Cidades Integrativas – de palcos de tragédias a cenários de regeneração
28 de junho de 2024Cataclismo (“kataklysmós”), vocábulo de origem grega, designa originalmente enchente, inundação. Em português, sua primeira utilização se referiu ao dilúvio universal. Com o passar do tempo, a palavra passou a ter sua utilização ampliada para significar eventos catastróficos de proporções colossais, como a queda do meteoro que levou à extinção dos dinossauros.
Num passado muito mais próximo, lembra o texto Cataclismos, de Adaubam Pires, Lisboa foi vítima de um episódio dessa natureza. O que atingiu a cidade em 1775 foi o somatório de três calamidades sobrepostas: um terremoto oceânico que, se imagina, tenha liberado uma quantidade de energia equivalente à explosão simultânea de 30 mil bombas de Hiroshima; o consequente tsunami (palavra – e fenômeno – até então inexistente no léxico local), que arrastou a cidade pelas portas do Rio Tejo em ondas de mais de 6 metros de altura; e a sucedente eclosão de inúmeros focos de incêndio entre as construções arrasadas que, queimando o que encontrou ao longo de cinco dias, reduziu muito do pouco que havia sobrado de Lisboa a desoladas cinzas. Registros da época demonstram a dificuldade de colocar em palavras tamanha e inédita destruição.
Sensação semelhante parece ter acometido os relatos, seja de atores locais, seja do que circulou na mídia nacional, dos eventos que se abateram no Rio Grande do Sul a partir do início de maio de 2024. Porto Alegre e região não são estranhas a enchentes devastadoras, guardando ainda vivas na memória – tanto simbólica quanto física – a destruição de 1941, e episódios mais recentes como os ocorridos no ano passado. Contudo, o cataclismo motivado pelo acúmulo das chuvas e ampliado por diversos fatores naturais e humanos, conforme se desvelava a sua aterradora proporção, nos trouxe a sensação de não encontrar palavras suficientes e adequadas para descrevê-lo.
Decorridas as semanas, e com as energias voltadas aos esforços de reconstrução, é inevitável o debate sobre em que bases as áreas devastadas serão reocupadas. E, se caminhos claros ainda não podem ser traçados, o mínimo do bom senso recomenda que se revisitem as formas e processos que facilitaram a materialização da tragédia no território. Talvez esse cataclismo inédito requeira, para sua paulatina superação, uma abordagem também inédita, que revisite o potencial dinâmico das cidades.
Uma das características da pós-modernidade é a diluição de fronteiras rígidas entre áreas do conhecimento. Uma das ciências que tem se notabilizado pela abertura a uma abordagem mais interdisciplinar e sistêmica é a medicina, da qual “emprestaremos” o termo integrativa.

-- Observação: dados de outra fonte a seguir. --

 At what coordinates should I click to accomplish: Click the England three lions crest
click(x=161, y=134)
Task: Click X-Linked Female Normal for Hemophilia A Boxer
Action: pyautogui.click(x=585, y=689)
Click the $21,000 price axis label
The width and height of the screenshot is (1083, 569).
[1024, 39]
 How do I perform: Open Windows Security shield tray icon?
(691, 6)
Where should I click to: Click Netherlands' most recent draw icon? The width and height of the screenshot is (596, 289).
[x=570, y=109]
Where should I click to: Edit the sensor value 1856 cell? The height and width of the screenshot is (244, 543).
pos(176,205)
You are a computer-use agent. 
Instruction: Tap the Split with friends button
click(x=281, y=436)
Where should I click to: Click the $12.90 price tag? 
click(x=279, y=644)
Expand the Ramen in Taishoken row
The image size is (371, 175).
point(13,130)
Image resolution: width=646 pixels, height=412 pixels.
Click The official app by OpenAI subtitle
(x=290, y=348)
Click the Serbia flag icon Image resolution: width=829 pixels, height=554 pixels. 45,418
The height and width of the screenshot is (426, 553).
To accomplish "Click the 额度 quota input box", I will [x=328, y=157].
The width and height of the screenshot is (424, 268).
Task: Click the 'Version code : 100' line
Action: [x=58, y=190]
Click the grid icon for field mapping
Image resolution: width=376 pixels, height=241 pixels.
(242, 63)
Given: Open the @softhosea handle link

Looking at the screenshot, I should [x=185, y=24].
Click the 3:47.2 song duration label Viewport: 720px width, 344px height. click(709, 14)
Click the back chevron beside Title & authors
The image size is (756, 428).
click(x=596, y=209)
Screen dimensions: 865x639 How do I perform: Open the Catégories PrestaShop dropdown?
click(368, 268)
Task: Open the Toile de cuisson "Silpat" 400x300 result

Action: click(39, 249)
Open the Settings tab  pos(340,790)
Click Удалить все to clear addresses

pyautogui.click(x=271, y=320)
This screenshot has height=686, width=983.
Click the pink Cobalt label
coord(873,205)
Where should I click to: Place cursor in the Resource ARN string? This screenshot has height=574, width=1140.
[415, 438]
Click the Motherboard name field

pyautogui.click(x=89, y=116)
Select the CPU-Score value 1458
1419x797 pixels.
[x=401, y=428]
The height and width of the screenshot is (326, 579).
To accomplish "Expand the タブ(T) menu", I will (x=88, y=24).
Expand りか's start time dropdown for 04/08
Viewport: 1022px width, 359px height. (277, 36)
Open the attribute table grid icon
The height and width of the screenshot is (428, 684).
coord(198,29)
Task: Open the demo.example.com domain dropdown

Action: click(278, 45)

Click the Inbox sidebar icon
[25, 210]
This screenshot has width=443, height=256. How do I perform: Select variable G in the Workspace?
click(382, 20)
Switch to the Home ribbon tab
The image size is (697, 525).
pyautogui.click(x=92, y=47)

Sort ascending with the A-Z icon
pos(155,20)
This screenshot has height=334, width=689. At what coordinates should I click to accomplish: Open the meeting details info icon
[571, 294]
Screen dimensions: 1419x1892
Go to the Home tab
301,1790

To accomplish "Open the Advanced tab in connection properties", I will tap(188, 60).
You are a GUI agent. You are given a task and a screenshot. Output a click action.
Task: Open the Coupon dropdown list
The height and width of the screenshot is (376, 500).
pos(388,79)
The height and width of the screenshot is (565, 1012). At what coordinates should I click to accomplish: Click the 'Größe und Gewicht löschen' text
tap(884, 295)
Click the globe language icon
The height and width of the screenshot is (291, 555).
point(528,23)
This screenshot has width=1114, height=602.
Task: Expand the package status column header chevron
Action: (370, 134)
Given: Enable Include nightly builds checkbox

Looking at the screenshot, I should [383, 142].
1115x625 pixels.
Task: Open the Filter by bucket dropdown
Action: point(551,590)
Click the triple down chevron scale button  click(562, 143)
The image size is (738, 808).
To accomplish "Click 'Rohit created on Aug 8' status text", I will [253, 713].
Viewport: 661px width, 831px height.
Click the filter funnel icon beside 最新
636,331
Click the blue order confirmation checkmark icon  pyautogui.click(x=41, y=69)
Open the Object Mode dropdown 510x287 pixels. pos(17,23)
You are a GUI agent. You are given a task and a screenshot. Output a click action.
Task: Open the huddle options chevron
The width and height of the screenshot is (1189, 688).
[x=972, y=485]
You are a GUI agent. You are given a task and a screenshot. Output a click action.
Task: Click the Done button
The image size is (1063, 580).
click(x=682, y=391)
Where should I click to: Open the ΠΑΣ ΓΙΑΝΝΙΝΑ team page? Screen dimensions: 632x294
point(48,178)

Em linhas muito breves, a medicina integrativa tem por premissa focar na saúde e na prevenção, não na doença; e no paciente em sua totalidade, não como um somatório de partes. A saúde não é apenas um fato biológico, mas uma condição ampliada para aspectos emocionais, sociais, mentais e espirituais. Em algumas linhas terapêuticas é, inclusive, um fenômeno interpessoal e transgeracional. Eventuais tratamentos são individualizados, e as responsabilidades por seu sucesso são partilhadas entre a equipe terapêutica e o paciente, que passa a ser agente da melhora em sua qualidade de vida.
O Jaime sempre colocava que “cidade não é problema, é solução.” Mas essa cidade não é “qualquer” cidade. Novas situações por vezes requerem novas palavras, e propomos que a cidade aqui defendida é uma Cidade Integrativa: aquela com foco na qualidade de vida, no desenvolvimento integral que compreende as dimensões não só territoriais, mas também sociais, econômicas, emocionais, culturais; aquela que não prescinde da participação ativa dos cidadãos e da integridade, competência e dignidade dos processos políticos e de gestão pública; aquela que reconhece os limites da nossa autossuficiência perante as forças da natureza e a necessidade, mostrada dolorosamente inescapável, de se respeitarem as condicionantes por ela delimitadas.
Uma das características mais marcantes da espécie humana é sua imensa capacidade de adaptação ao meio. Chegou a hora de melhor pensarmos como essa capacidade adaptativa pode ser aplicada ao meio urbano, para que sejam organismos promotores de um viver mais saudável e equilibrado, e menos o palco de devastadoras tragédias.
Paulo Kawahara e Ariadne dos Santos Daher
*Este texto não reflete, necessariamente, a opinião do Caos Planejado.